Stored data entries
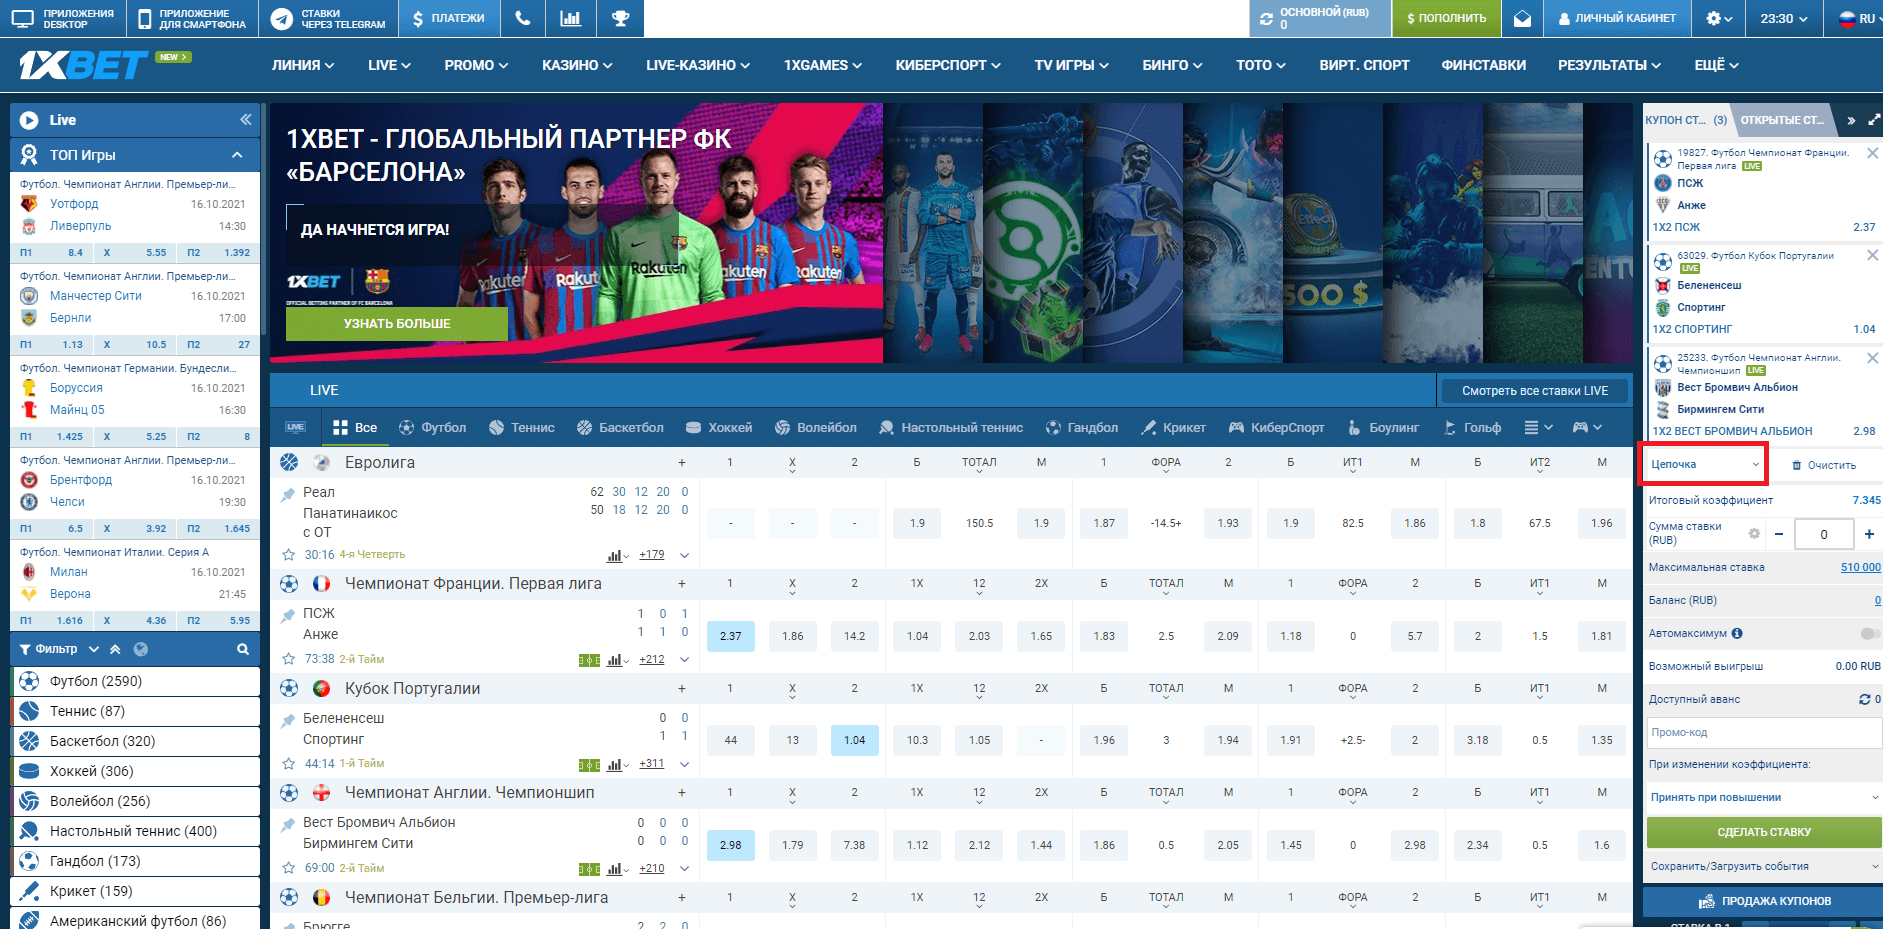Toggle the Автомаксимум switch

(x=1869, y=633)
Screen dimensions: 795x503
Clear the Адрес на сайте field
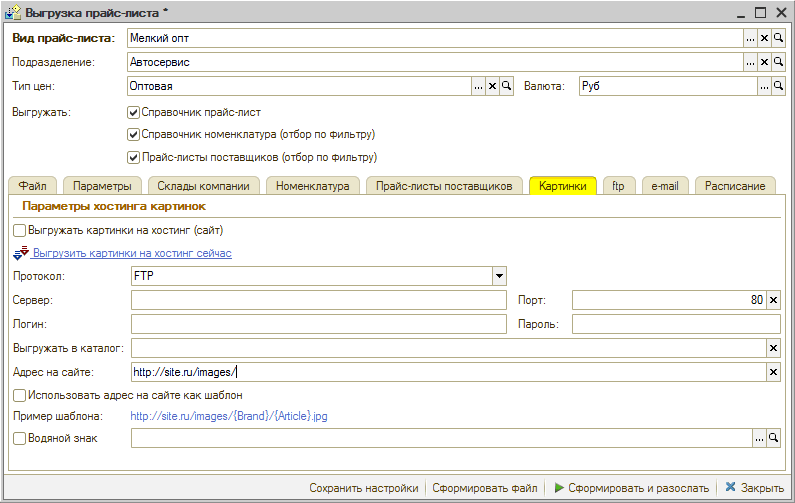(x=772, y=372)
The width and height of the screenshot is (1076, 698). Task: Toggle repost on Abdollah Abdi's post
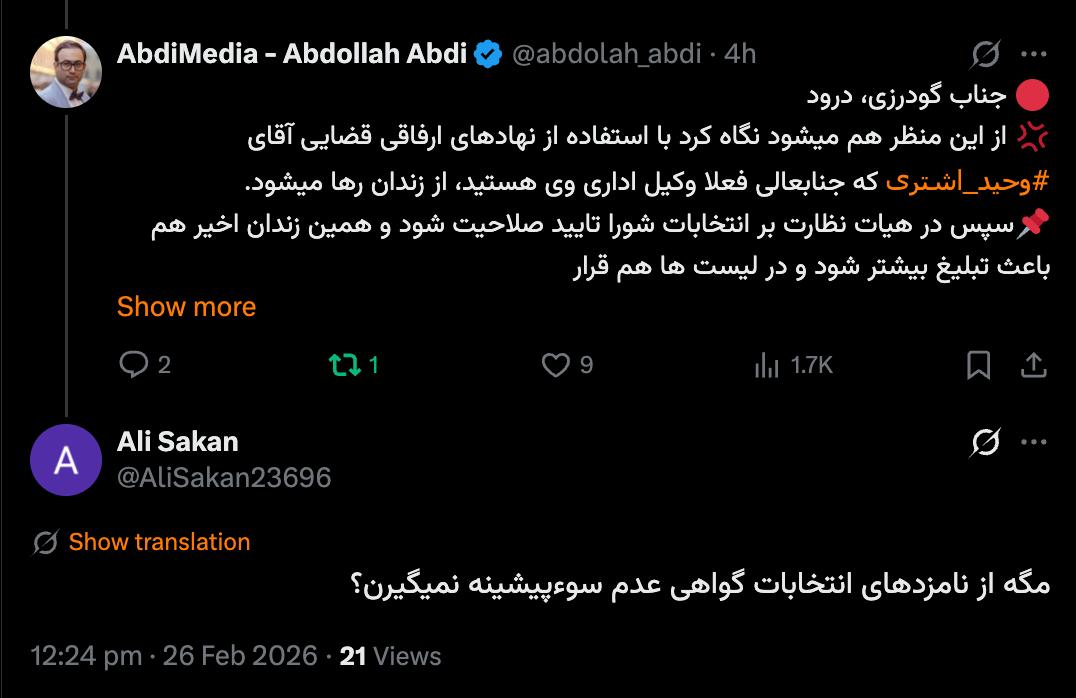pyautogui.click(x=344, y=365)
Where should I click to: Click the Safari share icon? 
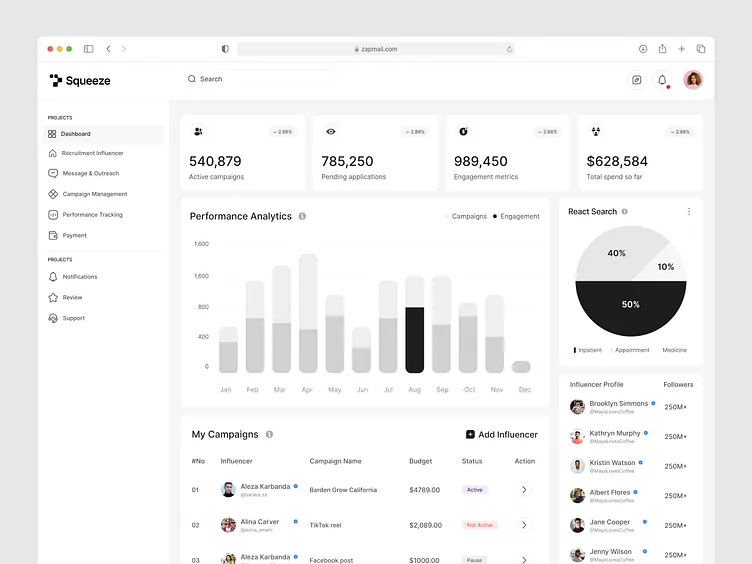(662, 49)
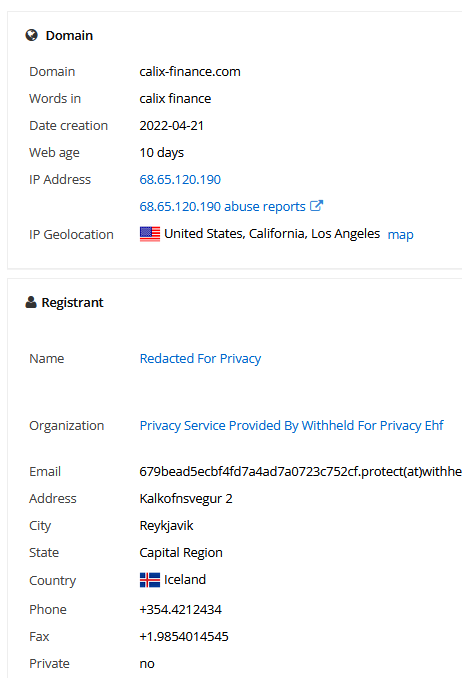The height and width of the screenshot is (678, 462).
Task: Click the Redacted For Privacy name link
Action: click(200, 358)
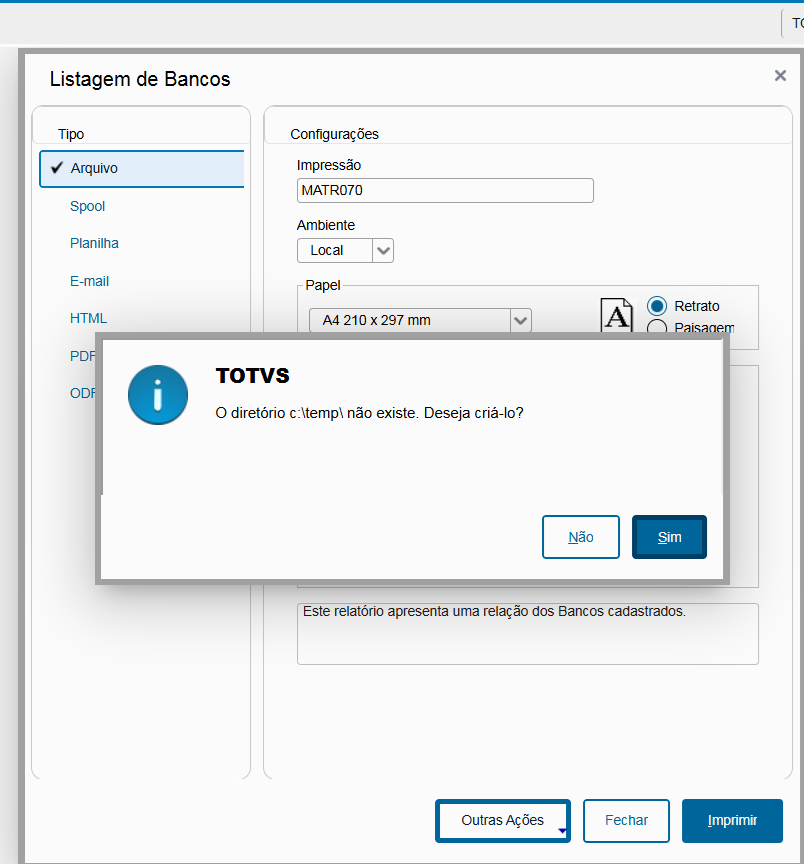Select Spool output type

(x=88, y=206)
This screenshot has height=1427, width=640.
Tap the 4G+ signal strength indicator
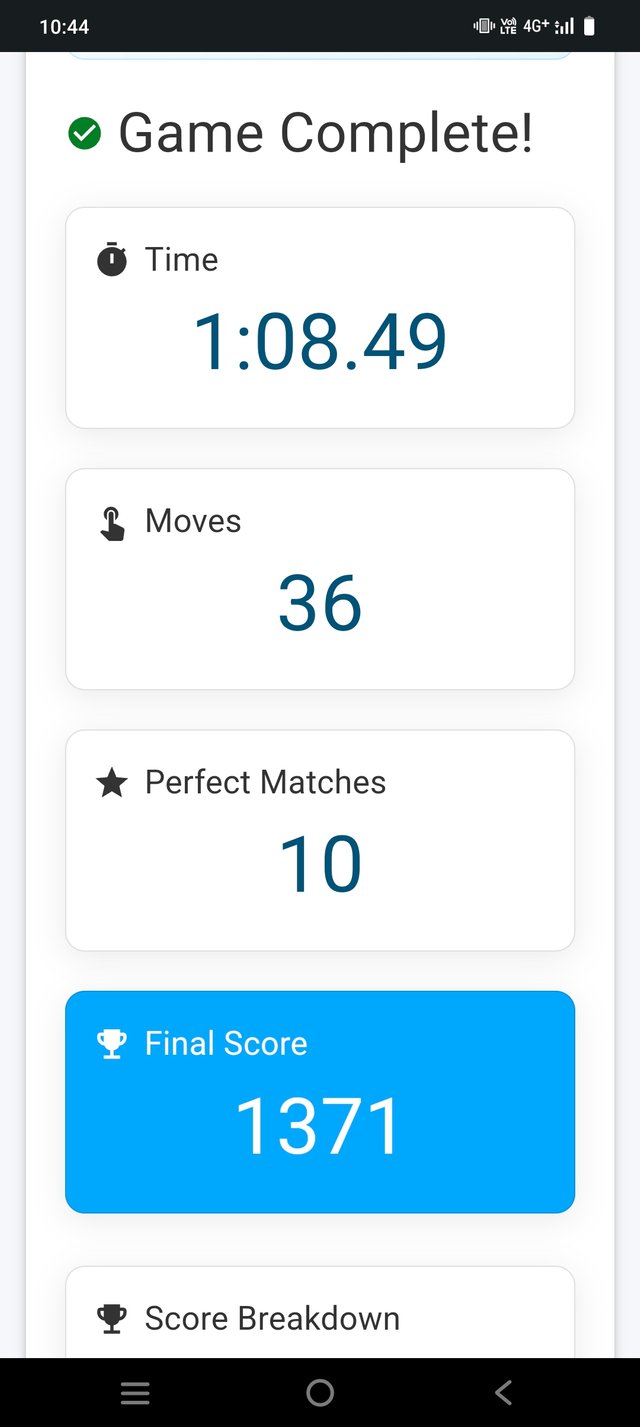click(x=549, y=27)
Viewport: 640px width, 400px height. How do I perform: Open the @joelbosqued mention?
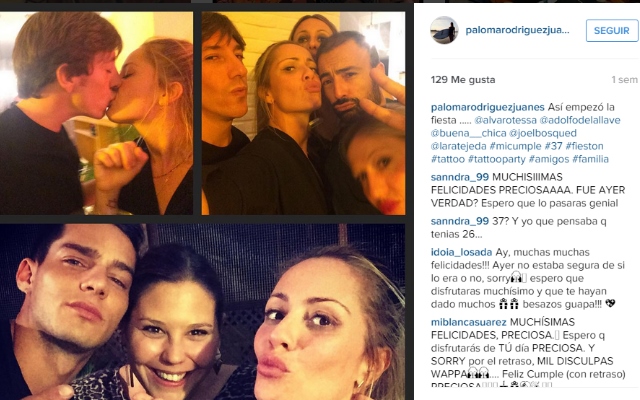point(543,133)
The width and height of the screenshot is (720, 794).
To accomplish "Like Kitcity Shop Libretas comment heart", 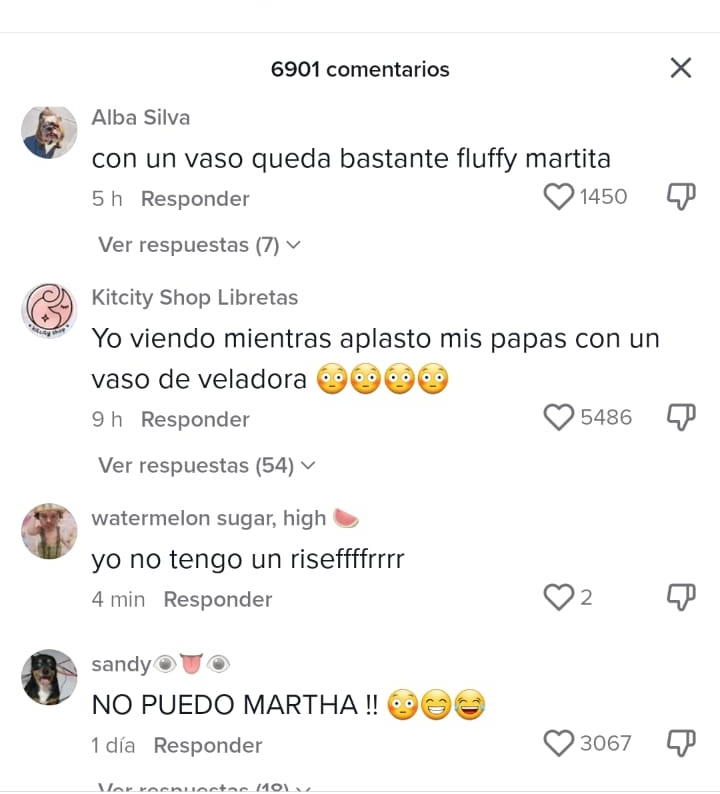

#### [Task to complete]
The lines from the one containing "The width and height of the screenshot is (720, 794)." through the final line of the data are to be repeated exactly, with both ends included and all pictures left out.

#### [Answer]
The width and height of the screenshot is (720, 794).
To accomplish "Like Kitcity Shop Libretas comment heart", 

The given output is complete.